Mas ao mesmo tempo a referida decisão também configura a certidão de nascimento de um novo modelo de Estado: o constitucional internacionalista (ou transnacional). Do Estado legalista (século XIX) passamos para o Estado constitucional (1945-1946: julgamentos de Nuremberg) e a partir de agora alcançamos o Estado constitucional internacionalista (3.12.08).

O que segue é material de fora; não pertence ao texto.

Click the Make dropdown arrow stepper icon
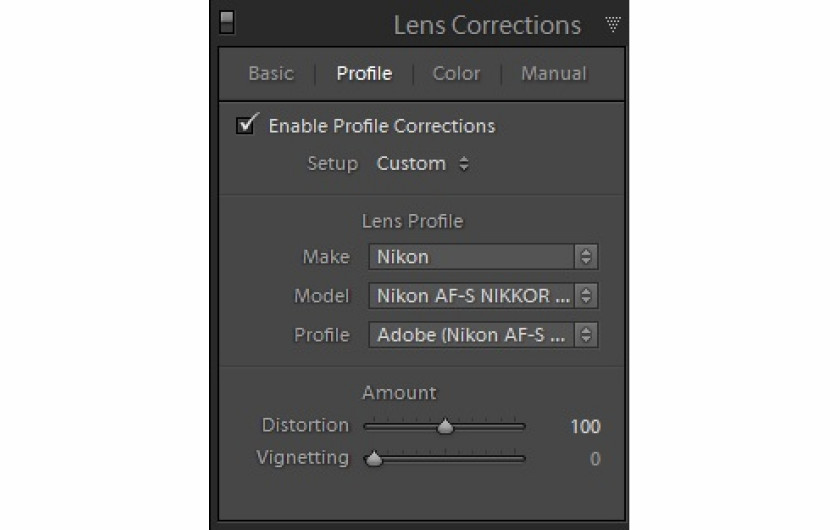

O fim da prisão civil do depositário infiel: viraram pó (no Brasil) todas as hipóteses de prisão civil em razão de depósito (Pulvis es et in pulverem reverteris – És pó e a ele retornarás). Não interessa qual é o tipo de depósito (judicial, alienação fiduciária, etc.). Nenhuma norma que cuida desse tipo de prisão civil continua válida. Acham-se vigentes, mas perderam a validade (Ferrajoli).
Como assim?
É que os tratados internacionais (Convenção Americana sobre Direitos Humanos, art. 7º e Pacto Internacional dos Direitos Civis e Políticos, art. 11) só permitem a prisão civil em caso de alimentos. Não autoriza nenhuma outra prisão civil por dívida. Essas normas valem mais que a legislação ordinária no Brasil. Qualquer outra com elas conflitante não vale.
Por quê?
Porque o STF reconheceu, finalmente (por cinco votos a quatro), o valor supralegal dos tratados de direitos humanos já vigentes no Brasil (RE 466.343-SP, j. 3.12.08). Dentro do STF havia (ultimamente) duas correntes (sobre o assunto):
1ª) a sustentada pelo Min. Gilmar Mendes, no sentido de que tais tratados possuem valor supralegal (acima da lei, mas abaixo da constituição) – RE 466.343-SP;
2ª) a defendida pelo Min. Celso de Mello que admitia o valor constitucional dos tratados (HC 87.585-TO). Preponderou a primeira tese (por cinco votos a quatro).
Todos os tratados, então, contam apenas com valor supralegal?
Não. Por força da EC 45/2004 foi agregado ao art. 5º da CF um novo parágrafo (§ 3º) que confere valor de Emenda Constitucional ao tratado que for aprovado com quorum qualificado: três quintos dos votos de cada Casa,
Logo, todos que já vigoram possuem valor supralegal (não constitucional).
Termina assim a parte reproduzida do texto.